** START **

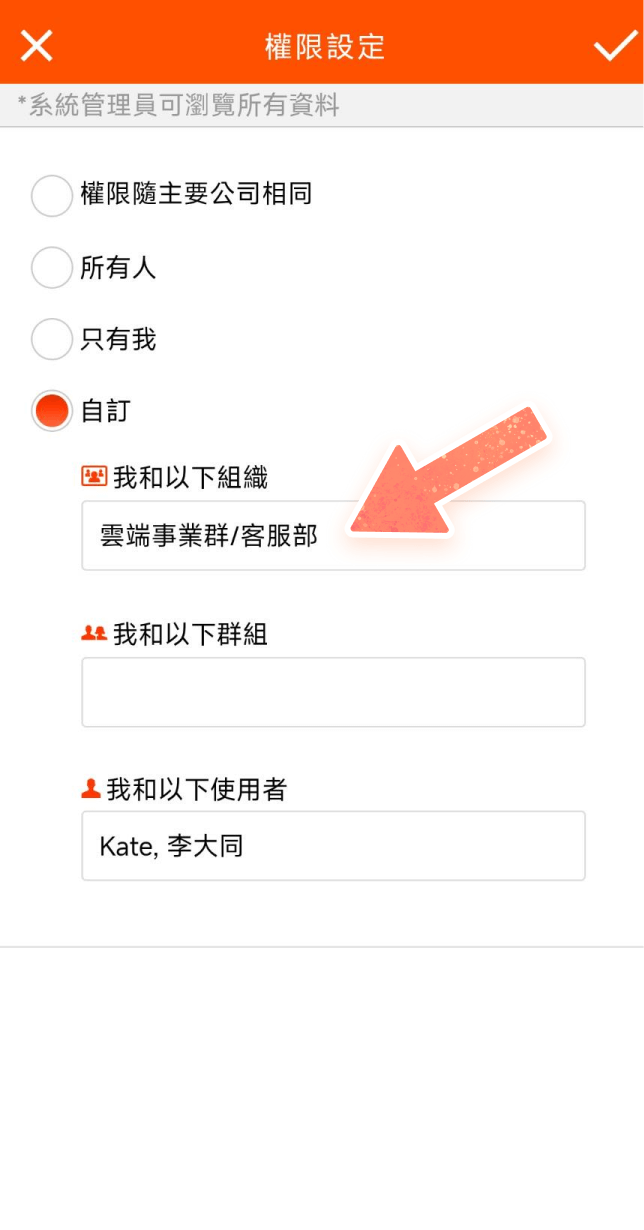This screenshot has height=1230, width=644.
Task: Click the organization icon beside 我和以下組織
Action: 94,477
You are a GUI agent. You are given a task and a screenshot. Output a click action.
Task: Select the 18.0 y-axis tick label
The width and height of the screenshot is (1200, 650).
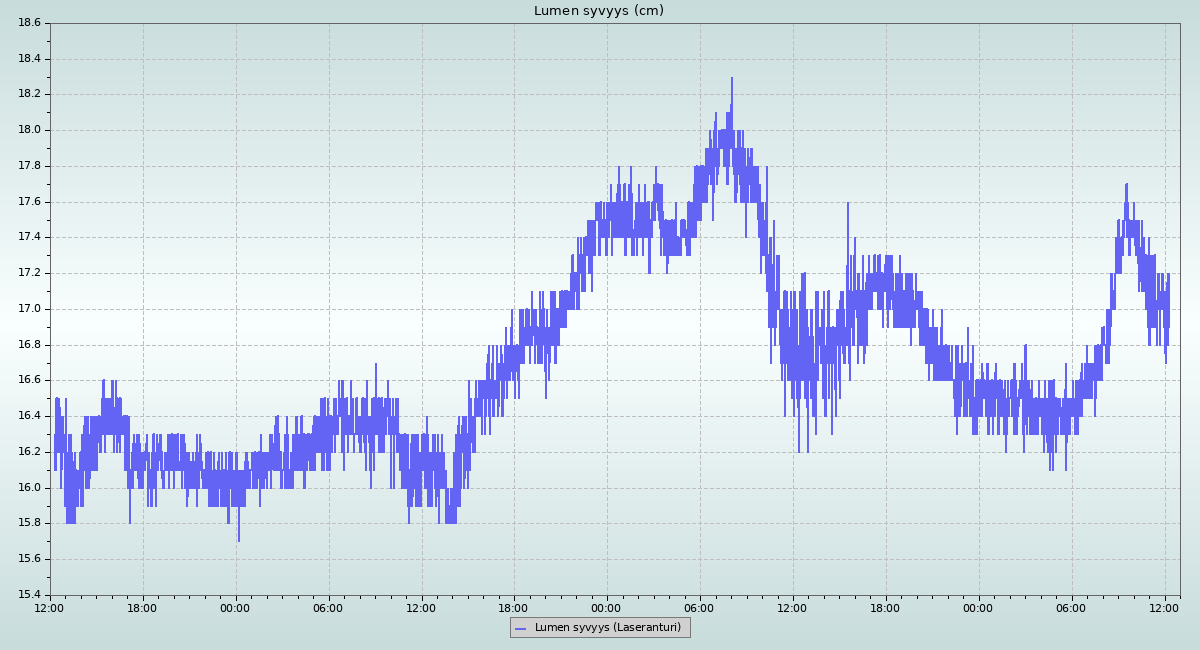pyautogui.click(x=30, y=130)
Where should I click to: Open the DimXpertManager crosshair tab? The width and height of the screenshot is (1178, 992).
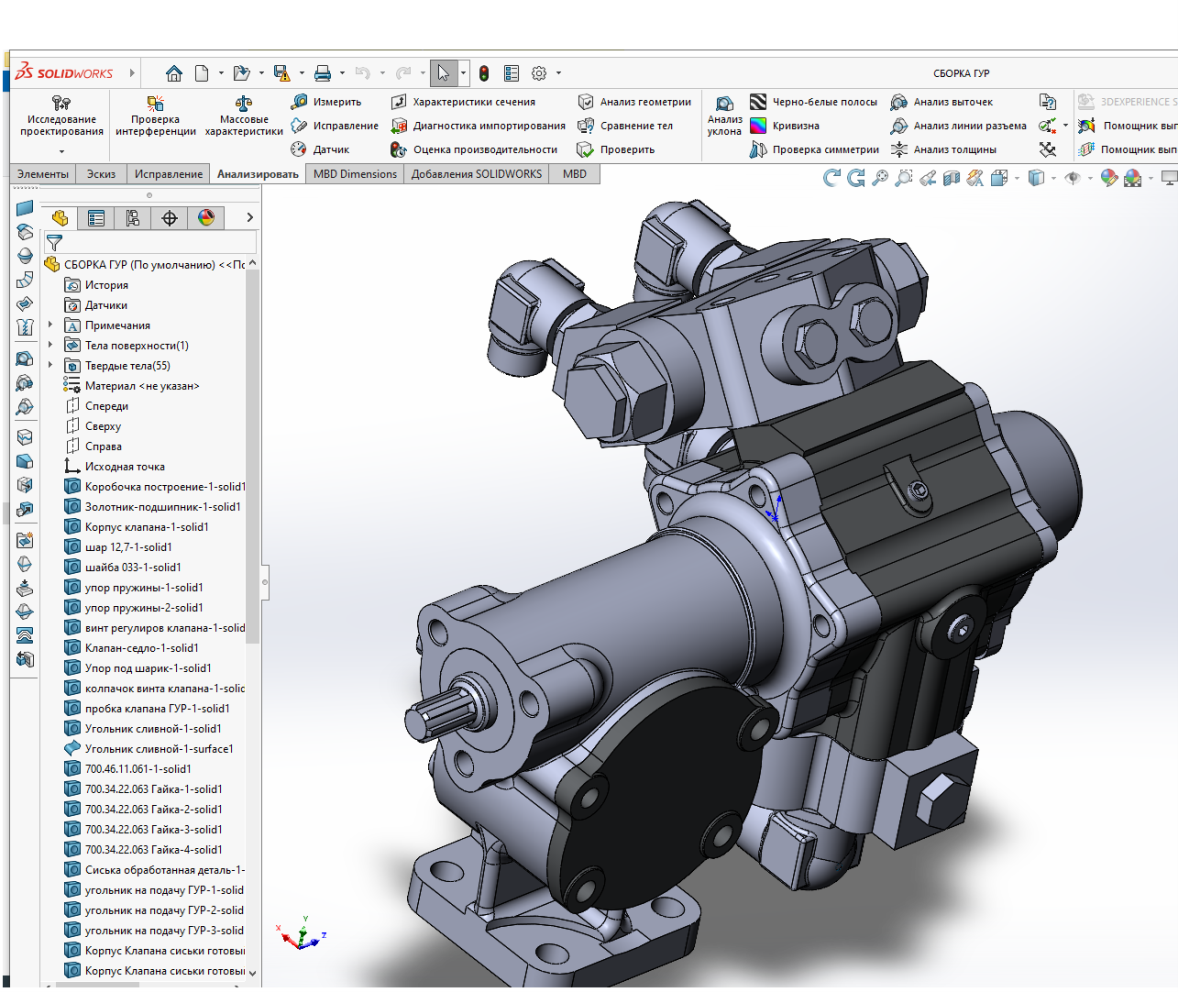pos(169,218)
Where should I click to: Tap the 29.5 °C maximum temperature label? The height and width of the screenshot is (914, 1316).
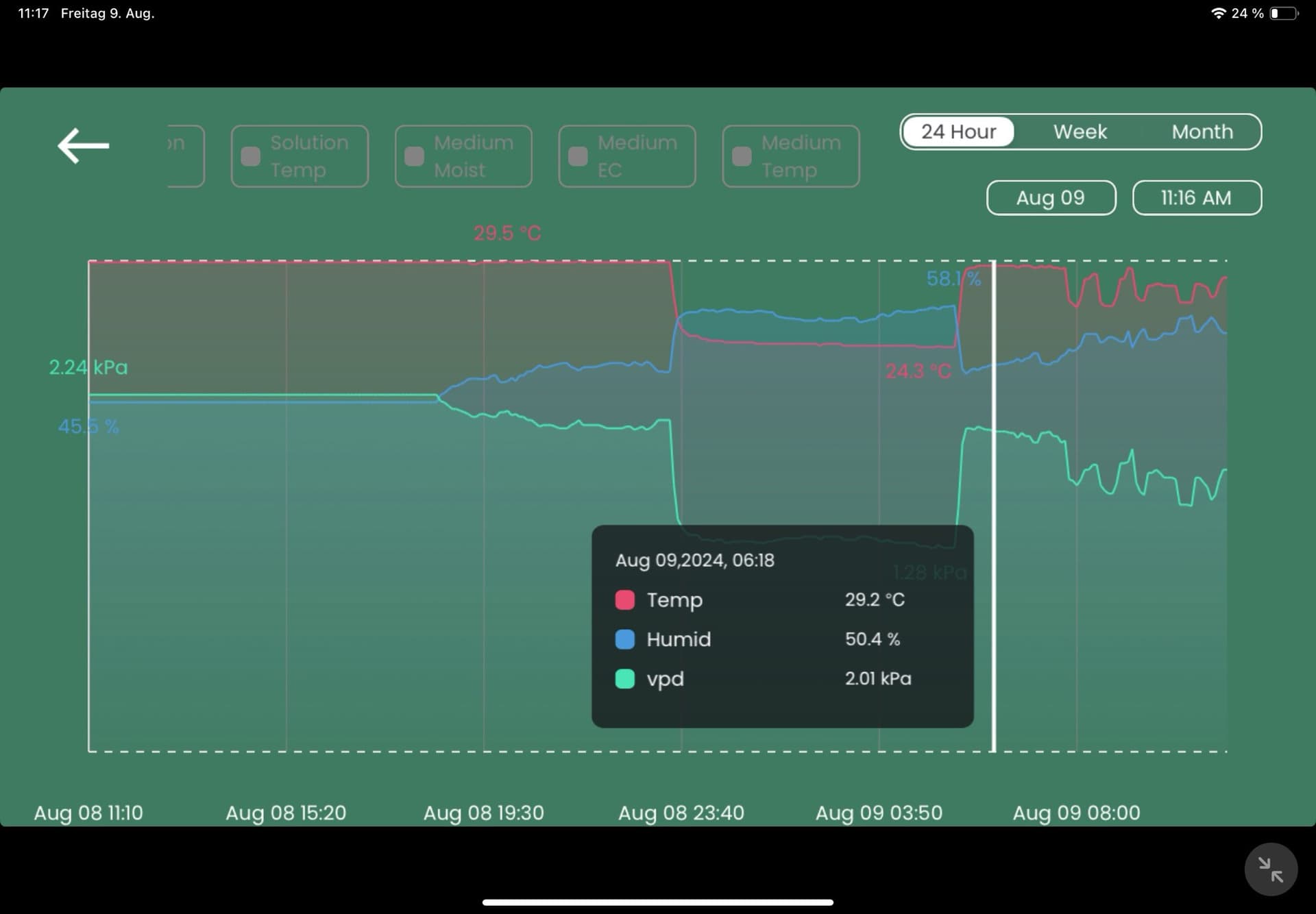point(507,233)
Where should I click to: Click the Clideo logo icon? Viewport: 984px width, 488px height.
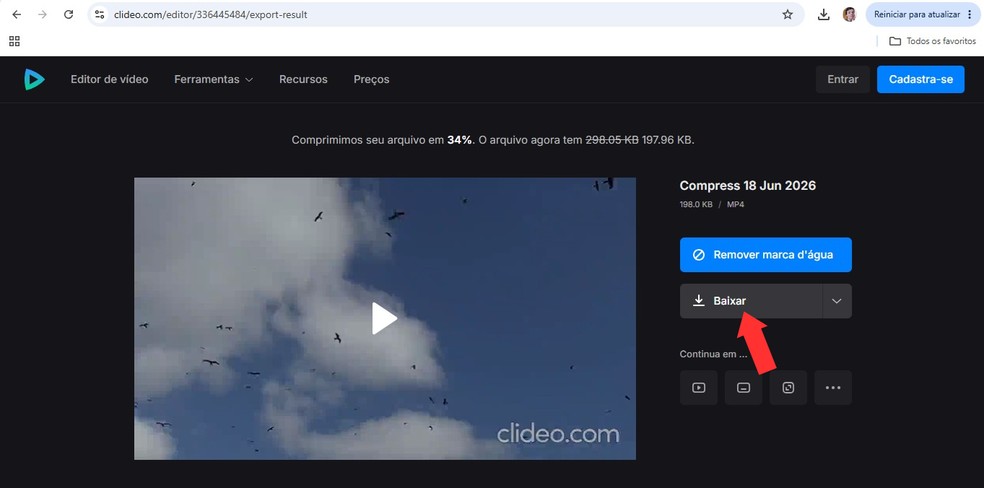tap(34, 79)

** END **

* WHAT TO WORK ON
Please copy the entries word for word, starting at the line that contains "Where should I click to: Click" and ending at the end of the entries, and leave out the pictures.

* TASK OUTPUT
Where should I click to: Click the Clideo logo icon? Viewport: 984px width, 488px height.
tap(34, 79)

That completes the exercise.